For U.S. universities, the physical presence in Qatar puts them in a precarious position.

“Liberal arts schools face particular challenges in settings where freedom of thought and association is restricted,” Ulrichsen said. “With the reassertion of authoritarian control after the Arab Spring, branch campuses may struggle to balance the surge of interest in the region against local (and funder) sensitivities,” he said.

Meanwhile, various leaders of several U.S. organizations have called for American universities to at least reconsider their assciation with Qatar, if not leave Qatar.

Rabbi Marvin Hier, dean and founder of the Simon Wiesenthal Center, for example, in the fall chastized Cornell’s branch location in Qatar, and the Zionist Organization of America demanded that the U.S. State Department declare Qatar a state sponsor of terrorism unless it severed support to Hamas. The ZOA also has called on any U.S. university, think tank or other institution to end their programs in the country.

Likewise, the American Association of University Professors and the Canadian Association of University Teachers said in a joint statement that as branch campuses from both countries continue to proliferate “in countries marked by authoritarian rule, basic principles of academic freedom, collegial governance, and nondiscrimination are less likely to be observed,” practices that the groups said “also threaten to affect the character of higher education in the United States and Canada.”

Nevertheless, big money in Qatar has spoken loudly to big American universities.

American branch campuses have been lured to the small, peninsular nation in the Middle East by the prospects associated with Qatar’s immense per-capita gross domestic product, which the World Bank said was worth more than $202 billion in 2014, representing a third of the world’s economy. The geographically small Qatar wields a mighty hefty money stick.

Add to that the fact that roughly 90 percent of Qatar’s 2.2 million people live in Doha and the potential for American branch campuses to attract local students becomes too great to ignore from a U.S. business standpoint. Some sources also point to the substantial donations that have been made to the private U.S. universities by the Qatar education foundation. Most recently, the Association of American Colleges and Universities in early May signed an agreement with Qatar University to enhance QU’s academic and research portfolio.

Ulrichsen points out that there’s “the risk that global universities reinforce existing inequalities within higher education as the pattern of branch campuses in the Middle East overwhelmingly has favored prestige tie-ups with elite institutions.”

It’s an easy fix, according to London: “You either say we take the money and we compromise our values or we don’t take the money and then we’re not there, and frankly I think it should be the latter.”

Meanwhile, in addition to ongoing and controversial U.S. military operations in the country, other recent U.S. action could pose more challenges for American branch campuses in Qatar.

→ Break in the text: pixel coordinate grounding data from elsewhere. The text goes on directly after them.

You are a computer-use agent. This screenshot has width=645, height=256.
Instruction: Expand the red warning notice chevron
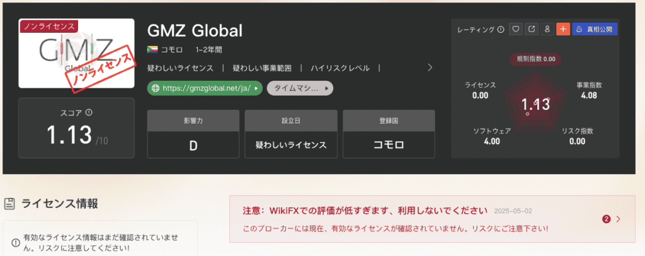[618, 219]
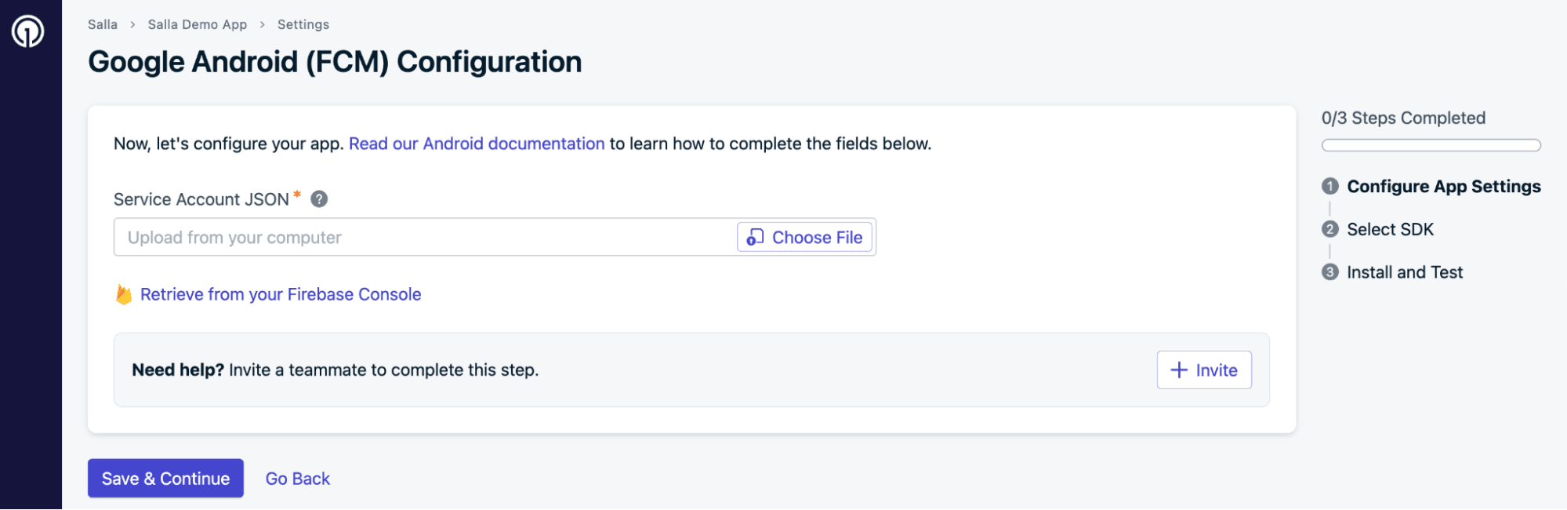Select the Select SDK step
1567x510 pixels.
click(x=1390, y=229)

The FBI – which is investigating bribery and corruption at FIFA – now is also scrutinizing how soccer’s international governing body awarded Qatar and Russia hosting rights for the World Cup in 2022 and 2018, respectively.

Officials in both countries have denied wrongdoing in conducting their tournament bids, according to Reuters, and neither Qatar nor Russia is part of the charges filed by the U.S. Department of Justice against several FIFA officials.

Qatar – which has a limited football tradition — reportedly is spending about $200 billion to build the stadiums and required infrastructure for the 2022 World Cup. And money isn’t the only driving force behind retaining its hosting award: the desert country would be the first Arab state to host a World Cup.